I'm also not sure about the vertical placement of the enemy health bar. We'll see.

Once I got those things worked out, developing the things specific to bosses was pretty quick:
  • I wanted a boss HP meter so you had some idea of how the fight was going. I thought this might take a while to develop, but I was able to reuse the code from the player's HP meter without much work, so this only took about 10 minutes to get working!
  • Bosses need a way to stay dead once you kill them. I already had the engine infrastructure in place to persist important global game state, so I just needed to add hooks before spawning the boss, and after killing it, to read and write that game state.
  • I added another entity, a type of gate, that blocks a pathway until all other enemies on the screen have been killed. This could be generally useful in other screens where I want to force a fight, but was important to make you actually stay and fight the boss.
The two things that I'm still missing are special boss music (which should be easy, but I just need new music), and a larger and more interesting explosion for bosses.

That said, other bosses in the game might require something more complicated -- larger bosses might be made from background tiles, and require some sort of background-scrolling magic to animate them. We'll cross that bridge when we come to it.

It's almost time for another round of testing, to see what's completely broken, or if the challenge level is acceptable. If you're reading this, and are interested in helping test the game, send me a message!

Thursday, July 11, 2019

Defining enemies

Enemies are the type of data-driven thing in video games that are fun to think about, in terms of tooling and development.  They have lots of stats (health, size, damage they do, etc), and a lot of different behaviors attached (What function runs to update them? Does anything special happen when they take damage? What about when they deal damage? Or when they die?)

There are tons of solutions for how to handle this. But one of my soap-boxes is that game data should be defined in a textual format, and be easy to edit (either by editing the text format, or with an easy UI tool).

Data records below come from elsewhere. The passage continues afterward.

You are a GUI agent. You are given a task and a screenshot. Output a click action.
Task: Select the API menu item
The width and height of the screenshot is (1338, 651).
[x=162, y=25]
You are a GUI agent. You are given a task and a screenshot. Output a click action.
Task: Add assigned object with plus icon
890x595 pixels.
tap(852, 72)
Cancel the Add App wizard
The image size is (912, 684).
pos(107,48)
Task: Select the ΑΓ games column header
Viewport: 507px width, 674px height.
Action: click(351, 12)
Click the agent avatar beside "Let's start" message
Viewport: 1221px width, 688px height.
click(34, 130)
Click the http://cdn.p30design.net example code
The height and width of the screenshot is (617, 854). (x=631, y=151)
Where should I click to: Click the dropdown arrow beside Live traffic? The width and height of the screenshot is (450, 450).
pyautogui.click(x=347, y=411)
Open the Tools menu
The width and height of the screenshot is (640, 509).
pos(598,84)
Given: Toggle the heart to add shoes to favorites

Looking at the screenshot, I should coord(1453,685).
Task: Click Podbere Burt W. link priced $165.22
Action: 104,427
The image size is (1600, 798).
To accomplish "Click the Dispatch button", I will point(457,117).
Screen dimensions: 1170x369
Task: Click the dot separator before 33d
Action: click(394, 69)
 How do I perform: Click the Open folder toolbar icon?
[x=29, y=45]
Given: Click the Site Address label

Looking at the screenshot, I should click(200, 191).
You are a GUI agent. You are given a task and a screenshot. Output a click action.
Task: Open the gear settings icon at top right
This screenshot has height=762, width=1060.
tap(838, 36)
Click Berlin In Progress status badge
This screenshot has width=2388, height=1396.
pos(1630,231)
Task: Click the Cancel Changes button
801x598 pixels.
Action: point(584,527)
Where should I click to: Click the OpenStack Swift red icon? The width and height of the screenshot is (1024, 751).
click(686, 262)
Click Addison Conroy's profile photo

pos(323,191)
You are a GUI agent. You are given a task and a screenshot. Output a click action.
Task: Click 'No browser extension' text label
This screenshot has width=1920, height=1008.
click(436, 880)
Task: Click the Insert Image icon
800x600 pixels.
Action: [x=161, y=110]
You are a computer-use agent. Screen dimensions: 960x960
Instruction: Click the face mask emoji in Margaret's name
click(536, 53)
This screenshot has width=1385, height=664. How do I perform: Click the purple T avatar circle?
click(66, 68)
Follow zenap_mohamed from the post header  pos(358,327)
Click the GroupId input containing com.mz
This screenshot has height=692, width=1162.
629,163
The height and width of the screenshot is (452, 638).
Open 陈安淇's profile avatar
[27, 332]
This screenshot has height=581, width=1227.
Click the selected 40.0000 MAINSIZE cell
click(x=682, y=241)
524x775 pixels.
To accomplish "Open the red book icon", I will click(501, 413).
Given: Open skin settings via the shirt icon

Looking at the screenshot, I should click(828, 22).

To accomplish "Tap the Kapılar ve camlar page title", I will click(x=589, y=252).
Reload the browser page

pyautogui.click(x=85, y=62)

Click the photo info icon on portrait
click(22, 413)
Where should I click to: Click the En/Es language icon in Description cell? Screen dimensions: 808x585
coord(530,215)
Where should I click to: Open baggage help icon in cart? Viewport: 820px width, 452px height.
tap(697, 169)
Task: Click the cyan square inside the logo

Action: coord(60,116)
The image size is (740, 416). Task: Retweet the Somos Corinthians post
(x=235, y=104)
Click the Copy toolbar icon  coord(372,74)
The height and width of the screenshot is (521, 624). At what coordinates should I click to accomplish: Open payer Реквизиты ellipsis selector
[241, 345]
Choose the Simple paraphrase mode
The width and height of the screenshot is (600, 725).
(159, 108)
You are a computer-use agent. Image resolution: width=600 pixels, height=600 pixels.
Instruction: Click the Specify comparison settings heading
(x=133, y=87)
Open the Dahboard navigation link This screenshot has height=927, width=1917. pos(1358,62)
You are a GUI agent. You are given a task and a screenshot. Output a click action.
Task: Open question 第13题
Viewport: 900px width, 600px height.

For Halcyon, I decided to use a YAML format for enemy definitions. YAML is a data definition language, similar to XML or JSON. If you read about it, there's all sorts of reasons people say you shouldn't use it. But it has one important thing going for it: it's really easy to read and write. Which is what I need for this game.


- name:        topgunner
  hp:          4
  width:       16
  height:      16
  dmg:         1
  on-collide:  NORMAL
  on-offscreen: KILL
  update:      enemyb_topgunnerUpdate
  animation:   anim_topgunner
  frames:      frames_topgunner
  init:        enemyb_topgunnerInit


- name:        topgunnerBullet
  hp:          4
  width:       4
  height:      4
  dmg:         1
  on-collide:  NORMAL
  on-offscreen: KILL
  on-shoot:    NONE
  update:      enemyb_8wayBulletUpdate
  animation:   anim_shooterBullet
  frames:      frames_shooterBullet
  flags:       BULLET

I define my enemies in a YAML format, specifying both their numeric stats, the name of some animation data to display them, as well as various routines and properties to define their behavior. My build script then converts this YAML at compile-time into an assembly language file that defines arrays of data to represent each enemy.  Symbol names (like enemyb_8wayBulletUpdate) get injected right into the generated assembly code, and the linker knows how to translate those into the addresses of the functions that they refer to.


Sunday, July 7, 2019

Big and Tall

One of the things that can use up a lot of your CPU time on the NES is metasprite rendering.  Each hardware sprite is 8x8 pixels (or optionally 8x16). Complicated characters are then made up of a bunch of different sprites together, which is often referred to as a metasprite

Rendering a metasprite isn't complicated -- you push X, Y, tile, and color values into the right spot for the first sprite, then read the next sprite, adjust X and Y appropriately, and repeat.  The problem is twofold. First, it's just a lot of instructions on the 6502 to read, add, and write the sprites, when there's a lot going on onscreen.  Second, you have to deal with clipping.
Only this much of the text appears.